Some websites just don’t index very well. Here are some examples, and a solution if there is one.
You are trying to index “http://somesite.com/” and you get an initial 301 error and get no further. You try the hack for the fake 301 errors (my last post), but that doesn’t work. Cause? There just might be a REAL 301 error. A browser will take the “http://somesite.com/” and follow the redirect to “https://somesite.com/”! Sphider isn’t that smart. The fix is to charge Sphider to look for https instead of http.
You try to index “https://somesite.com/”, the initial page indexes, but no further pages are found, or some pages are found but not others. The likely cause is that the website uses https and http interchangeably. That might work for a browser, but not for Sphider.

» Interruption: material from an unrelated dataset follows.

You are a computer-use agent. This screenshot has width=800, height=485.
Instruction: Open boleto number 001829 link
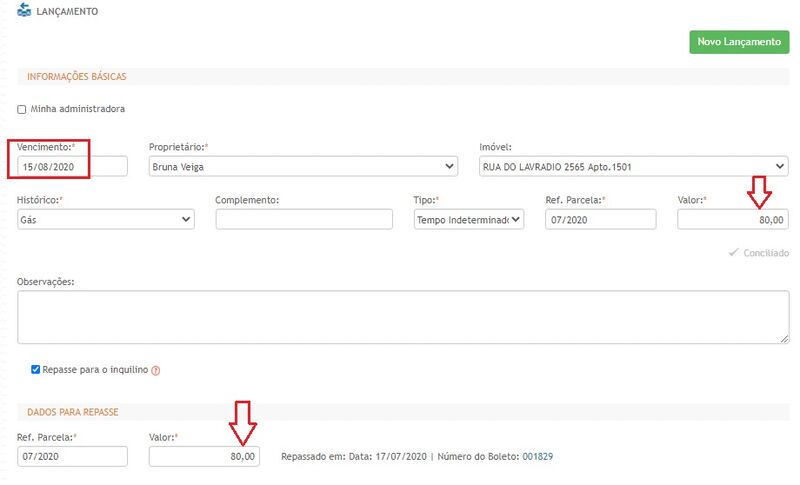click(536, 456)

As a Sphider user, there isn’t much you can do except hope the website owner does some editing and makes his/her references consistent.

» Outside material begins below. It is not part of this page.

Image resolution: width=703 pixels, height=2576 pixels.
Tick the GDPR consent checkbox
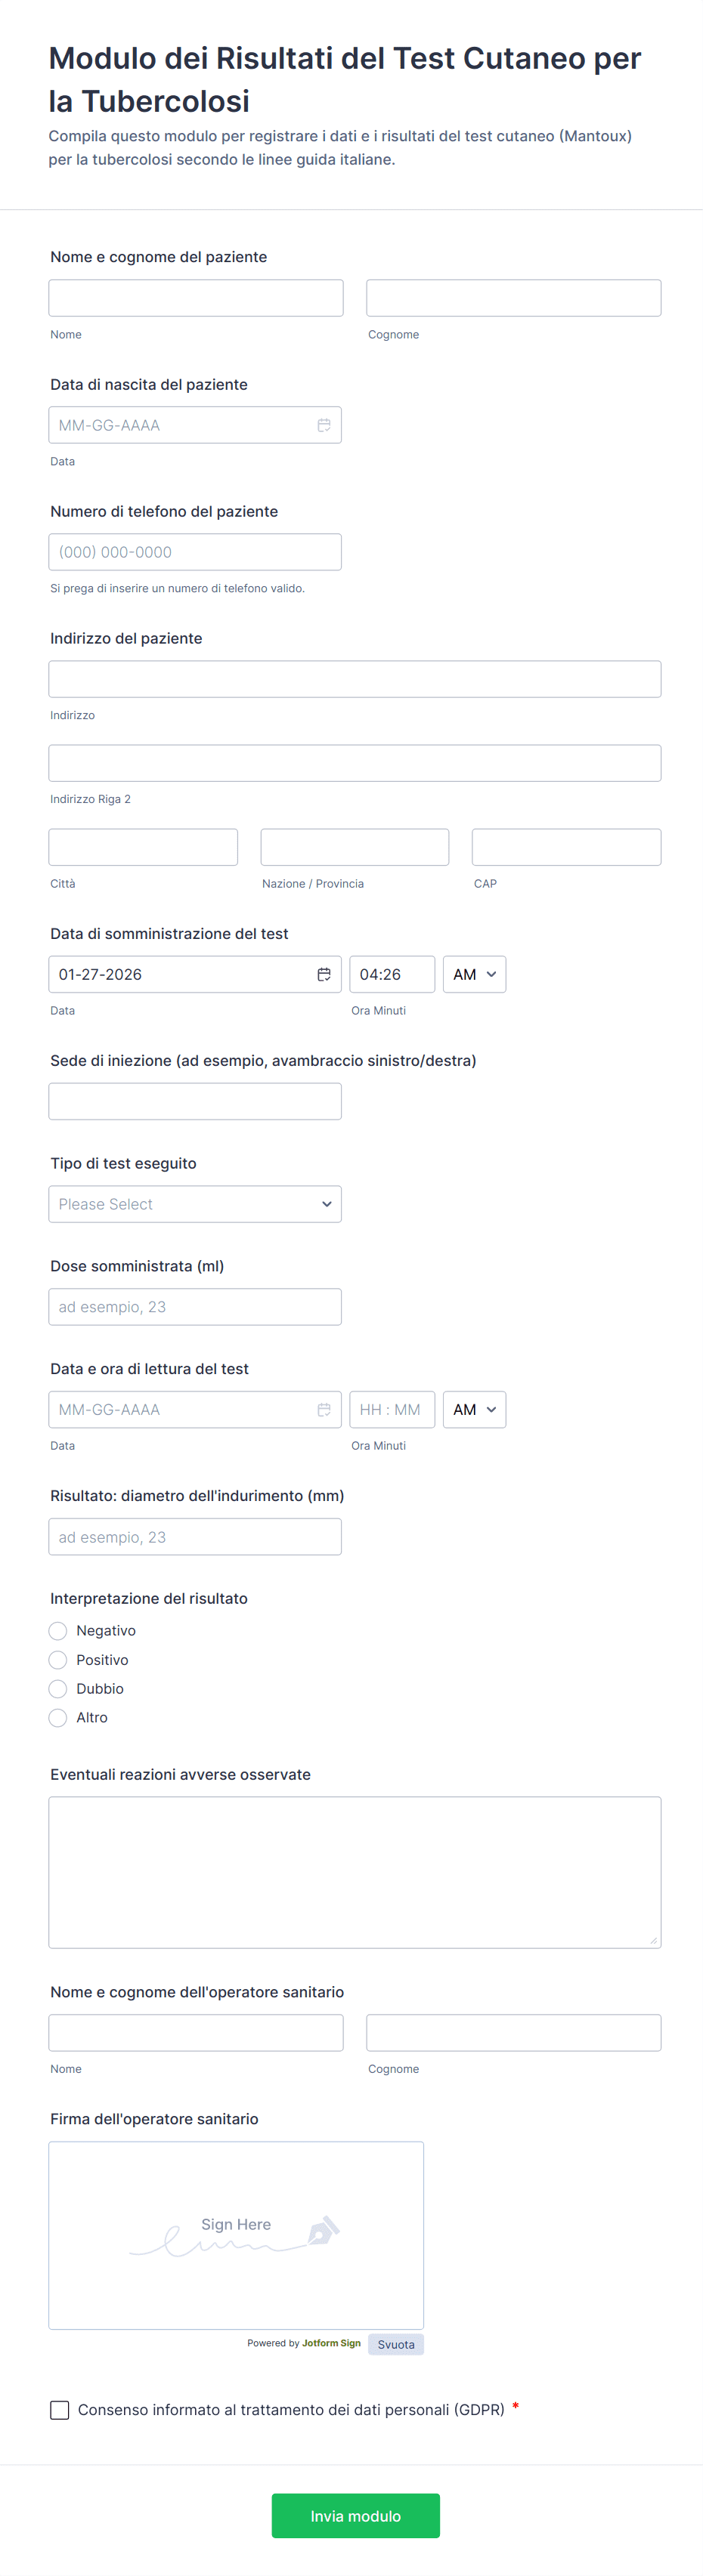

After the first page, some site will not index very well. A possible cause is a heavy use of JavaScript in forming the pages, particularly the references (links). Sphider does not index JavaScript. As a Sphider user, there is nothing you can do.
You are indexing a site and you get a lot of garbage results. Sphider is built for full four-byte UTF-8. Not all websites have UTF-8 pages, and that is fine because Sphider knows that and performs conversions if needed. Not every web page tells Sphider what encoding it does use, and that is okay, too. Sphider is pretty good at figuring these things out. But sometimes, thankfully not common, a web page will be written with one encoding but explicitly state that is a different encoding. For example, a page written in Windows-1252 but declaring it is UTF-8 isn’t going to be converted to UTF-8 because Sphider has been led to believe it already is! Result is going to be some strange index results. Even worse, a page is UTF-8 but says it is something else… Believe me, converting UTF-8 to UTF-8 is going to be a mess! As a Sphider user, nothing you can do about a poorly written web page.
Another scenario is that you are indexing away and Sphider suddenly quits. You investigate and finally find it exited with a PHP exhausted memory error. After looking further, you see the error occurred on a file that Sphider shouldn’t even be processing. In one instance, I had PHP crash while trying to index a .swf (flash) file. Sphider SHOULD have reported a .swf file as “Not text or html” and gone on to the next page. I tore my hair out trying to see what the issue was, and it turns out the website was sending an erroneous header report the WRONG “Content-Type:”. I had other strange halts with PHP errors on that same website, and the cause each time was an incorrect header stating the content type. Shy of writing a huge function to determine content type from the file extension instead of reading the headers sent, the only thing a user can do is identify all the page’s problem url’s and put them in the “Must not” section of the site settings. As an aside, I am clueless as to how a website can send the wrong file headers. Anyone out there have insight on this?